México tiene una legislación en extremo estricta en materia de control de armas. De hecho, estas solo pueden adquirirse legalmente en una única armería a nivel nacional. Además, solo se puede adquirir una única arma con calibre menor a 38.

Y en todos los casos, el usuario es fotografiado y sus datos almacenados por la SEDENA. Sin embargo, alrededor de 18 mil personas fallecieron por disparos en el 2018.

En ese mismo año, delincuentes robaron mas de 20 mil armas “legales” a cuerpos de seguridad del gobierno. México es casi tan violento como Iraq y Afganistán.

Un delincuente es un delincuente.

En México, la ley solo restringe a los ciudadanos honestos que por conviccion personal la respetan.

Sin embargo, un criminal es lo que es porque no desea respetarlas. Sabe de antemano que el ciudadano honesto está siempre desarmado y que la policía no acudirá en su ayuda.

Además comprende que los ministerios públicos son corruptos y que la impunidad reina. Las pocas personas que han matado a su asaltante, a su violador o a su extorsionador están hoy en la cárcel. Esto es intolerable.
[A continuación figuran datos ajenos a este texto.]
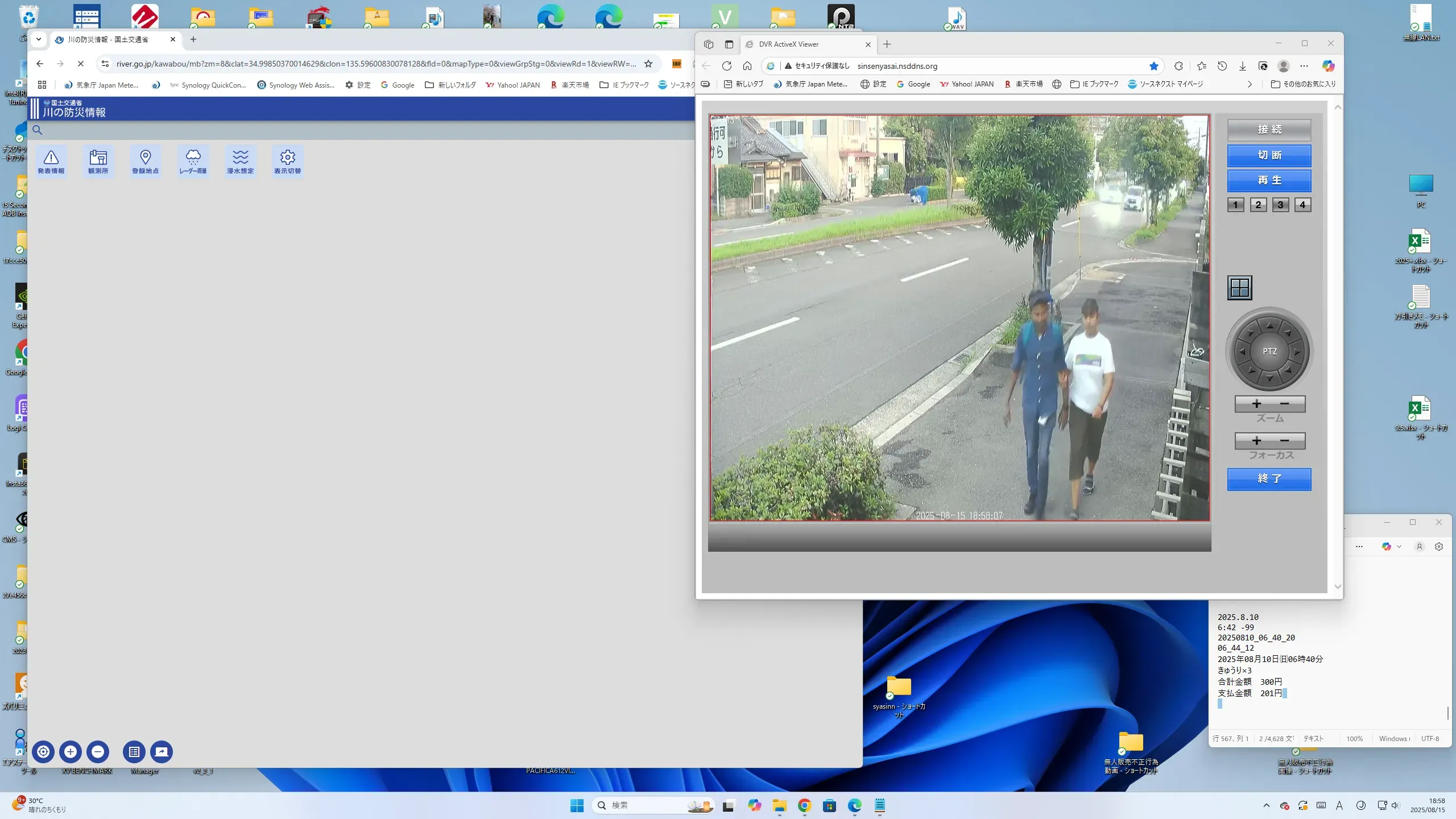Show the レーダー雨量 radar rainfall icon
Screen dimensions: 1456x819
pyautogui.click(x=193, y=162)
Las armas no matan por si solas. Las personas sí matan.

La “narcoviolencia” ha tenido un enorme impacto cultural. Sin embargo, muy pocos sicarios tenían armas de fuego antes de involucrarse en el crimen organizado.

Lejos de asociar las armas con agresiones, los ciudadanos honestos relacionan las armas con la defensa legítima del patrimonio familiar y la integridad personal.

La violencia familiar, el alcoholismo y el hacinamiento son mucho mas perjudiciales que la portación de armas.

Las armas de fuego no incitan al suicidio

En Finlandia casi nadie posée armas de fuego. Además, es un país con un alto grado de bienestar socioeconómico.

Sin embargo, sus índices de suicidio son extremadamente altos, a diferencia de los que imperan en países pobres donde el suicidio es común en los estratos altos.

Las actuales leyes de control de armas benefician solo a los criminales. Perjudican la vida de los ciudadanos honestos. Ponen al ciudadano en una situacion de indefensión. Perpetuan las injusticias sociales.

El control de armas beneficia a los ricos y poderosos

Los poderosos andan siempre con “guaruras” y portan armas gracias a las “palancas” que tienen con el gobierno.

Sin embargo, el gobierno no tolera que un pequeño comerciante sin ingreso fijo o automovil propio posea un arma para defender lo poco que tiene.

Las actuales leyes discriminan a la clase trabajadora, que a pesar de sostener con su trabajo la economía nacional sufren extorsiones, asaltos, secuestros y agresiones.